## PROBLEM STATEMENT:
Those lines of the data that hold the word "Recovery" are to be copied out.

## Stored data:
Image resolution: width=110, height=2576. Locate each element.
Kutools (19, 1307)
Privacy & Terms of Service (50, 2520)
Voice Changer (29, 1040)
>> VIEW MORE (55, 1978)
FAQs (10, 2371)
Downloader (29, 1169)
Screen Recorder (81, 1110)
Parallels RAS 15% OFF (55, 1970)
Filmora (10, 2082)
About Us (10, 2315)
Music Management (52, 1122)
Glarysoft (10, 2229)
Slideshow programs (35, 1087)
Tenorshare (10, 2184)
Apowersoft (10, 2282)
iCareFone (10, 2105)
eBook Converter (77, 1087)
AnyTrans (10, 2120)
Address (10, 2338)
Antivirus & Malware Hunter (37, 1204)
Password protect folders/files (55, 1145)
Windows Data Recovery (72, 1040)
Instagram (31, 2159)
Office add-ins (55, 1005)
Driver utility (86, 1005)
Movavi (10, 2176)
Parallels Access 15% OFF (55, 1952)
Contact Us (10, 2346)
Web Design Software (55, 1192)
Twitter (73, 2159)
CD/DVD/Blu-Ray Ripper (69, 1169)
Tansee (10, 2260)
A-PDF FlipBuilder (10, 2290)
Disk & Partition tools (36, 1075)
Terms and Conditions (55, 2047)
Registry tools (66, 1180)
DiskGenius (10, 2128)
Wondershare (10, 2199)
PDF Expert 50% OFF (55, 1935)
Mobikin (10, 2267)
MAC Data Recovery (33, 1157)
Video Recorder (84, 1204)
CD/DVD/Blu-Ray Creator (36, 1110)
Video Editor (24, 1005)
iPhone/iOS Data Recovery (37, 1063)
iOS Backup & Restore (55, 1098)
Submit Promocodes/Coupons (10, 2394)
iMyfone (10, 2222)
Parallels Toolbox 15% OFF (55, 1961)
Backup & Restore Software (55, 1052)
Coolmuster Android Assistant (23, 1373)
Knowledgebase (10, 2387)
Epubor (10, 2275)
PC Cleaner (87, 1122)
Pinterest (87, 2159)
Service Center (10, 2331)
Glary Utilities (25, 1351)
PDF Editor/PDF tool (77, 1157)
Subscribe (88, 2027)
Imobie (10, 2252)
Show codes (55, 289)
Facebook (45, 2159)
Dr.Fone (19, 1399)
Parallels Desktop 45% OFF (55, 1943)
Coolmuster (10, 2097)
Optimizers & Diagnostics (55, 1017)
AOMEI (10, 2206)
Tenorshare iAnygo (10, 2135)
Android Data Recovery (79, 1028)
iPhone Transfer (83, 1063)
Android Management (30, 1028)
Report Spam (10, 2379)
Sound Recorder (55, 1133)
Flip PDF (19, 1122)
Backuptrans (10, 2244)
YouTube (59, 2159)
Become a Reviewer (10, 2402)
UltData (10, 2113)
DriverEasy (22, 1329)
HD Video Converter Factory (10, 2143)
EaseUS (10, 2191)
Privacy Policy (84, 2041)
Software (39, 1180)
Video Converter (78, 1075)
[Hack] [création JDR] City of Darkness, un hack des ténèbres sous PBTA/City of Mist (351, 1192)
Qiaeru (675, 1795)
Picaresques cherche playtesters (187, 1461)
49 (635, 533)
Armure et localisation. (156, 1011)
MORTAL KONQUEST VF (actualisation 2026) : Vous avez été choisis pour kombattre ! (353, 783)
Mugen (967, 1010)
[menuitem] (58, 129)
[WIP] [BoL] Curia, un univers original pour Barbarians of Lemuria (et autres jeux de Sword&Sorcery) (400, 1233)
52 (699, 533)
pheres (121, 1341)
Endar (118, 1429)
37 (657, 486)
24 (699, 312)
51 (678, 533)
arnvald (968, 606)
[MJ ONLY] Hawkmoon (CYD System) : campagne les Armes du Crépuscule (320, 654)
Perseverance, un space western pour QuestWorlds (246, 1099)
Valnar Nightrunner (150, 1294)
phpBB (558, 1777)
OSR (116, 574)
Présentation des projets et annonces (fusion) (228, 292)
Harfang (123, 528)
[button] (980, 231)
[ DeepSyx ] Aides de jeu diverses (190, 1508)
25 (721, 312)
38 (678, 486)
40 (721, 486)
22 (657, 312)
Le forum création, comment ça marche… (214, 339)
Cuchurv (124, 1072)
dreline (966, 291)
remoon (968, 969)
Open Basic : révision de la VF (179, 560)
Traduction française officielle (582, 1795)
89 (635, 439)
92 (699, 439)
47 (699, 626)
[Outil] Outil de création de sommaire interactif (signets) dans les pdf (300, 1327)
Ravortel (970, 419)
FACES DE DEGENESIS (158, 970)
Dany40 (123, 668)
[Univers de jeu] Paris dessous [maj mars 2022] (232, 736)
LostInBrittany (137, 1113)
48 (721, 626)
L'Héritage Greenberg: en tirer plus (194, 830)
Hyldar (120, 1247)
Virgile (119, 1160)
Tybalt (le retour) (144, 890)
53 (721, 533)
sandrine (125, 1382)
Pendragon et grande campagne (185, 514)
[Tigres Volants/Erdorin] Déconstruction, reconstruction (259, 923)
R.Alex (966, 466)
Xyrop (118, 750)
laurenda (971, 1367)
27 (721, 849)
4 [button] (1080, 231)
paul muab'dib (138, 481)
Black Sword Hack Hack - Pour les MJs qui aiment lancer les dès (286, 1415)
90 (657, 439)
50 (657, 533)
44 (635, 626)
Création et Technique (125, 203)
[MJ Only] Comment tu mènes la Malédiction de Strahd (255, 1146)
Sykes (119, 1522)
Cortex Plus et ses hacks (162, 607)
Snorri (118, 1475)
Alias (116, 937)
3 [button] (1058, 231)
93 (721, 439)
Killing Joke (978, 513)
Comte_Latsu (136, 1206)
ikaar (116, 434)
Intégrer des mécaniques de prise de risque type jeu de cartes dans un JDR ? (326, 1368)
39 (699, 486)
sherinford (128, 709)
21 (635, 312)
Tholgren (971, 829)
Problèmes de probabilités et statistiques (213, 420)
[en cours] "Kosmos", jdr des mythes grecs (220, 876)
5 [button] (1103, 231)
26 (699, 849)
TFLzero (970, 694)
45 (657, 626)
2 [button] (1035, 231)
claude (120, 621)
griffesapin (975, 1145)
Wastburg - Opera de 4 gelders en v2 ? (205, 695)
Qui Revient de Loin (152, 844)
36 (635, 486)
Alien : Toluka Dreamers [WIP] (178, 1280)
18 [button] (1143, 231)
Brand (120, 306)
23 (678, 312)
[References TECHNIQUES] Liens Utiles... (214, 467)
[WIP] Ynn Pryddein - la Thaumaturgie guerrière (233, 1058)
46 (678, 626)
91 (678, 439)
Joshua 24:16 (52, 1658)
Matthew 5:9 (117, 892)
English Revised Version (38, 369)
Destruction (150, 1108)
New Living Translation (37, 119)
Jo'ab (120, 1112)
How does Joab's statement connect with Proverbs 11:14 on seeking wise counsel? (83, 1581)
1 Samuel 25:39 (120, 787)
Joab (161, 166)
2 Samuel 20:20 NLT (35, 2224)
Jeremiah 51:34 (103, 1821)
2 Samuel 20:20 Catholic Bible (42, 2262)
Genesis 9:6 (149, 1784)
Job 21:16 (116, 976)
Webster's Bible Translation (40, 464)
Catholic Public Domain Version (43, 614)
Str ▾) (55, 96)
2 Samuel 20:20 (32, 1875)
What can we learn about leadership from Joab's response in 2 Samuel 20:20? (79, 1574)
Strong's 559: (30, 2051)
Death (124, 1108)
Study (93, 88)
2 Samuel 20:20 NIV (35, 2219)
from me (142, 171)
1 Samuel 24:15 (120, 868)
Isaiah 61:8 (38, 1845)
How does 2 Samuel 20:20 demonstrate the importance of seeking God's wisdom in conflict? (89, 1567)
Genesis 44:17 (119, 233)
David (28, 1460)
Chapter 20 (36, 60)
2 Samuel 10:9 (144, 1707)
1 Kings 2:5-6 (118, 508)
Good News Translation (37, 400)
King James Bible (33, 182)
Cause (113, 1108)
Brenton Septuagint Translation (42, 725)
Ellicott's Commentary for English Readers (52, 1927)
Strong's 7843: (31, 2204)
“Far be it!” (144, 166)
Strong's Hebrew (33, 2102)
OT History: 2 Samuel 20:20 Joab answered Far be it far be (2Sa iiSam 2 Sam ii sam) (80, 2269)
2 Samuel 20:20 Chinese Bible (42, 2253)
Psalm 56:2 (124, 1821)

## RESPONSE AREA:
Windows Data Recovery (72, 1040)
MAC Data Recovery (33, 1157)
iPhone/iOS Data Recovery (37, 1063)
Android Data Recovery (79, 1028)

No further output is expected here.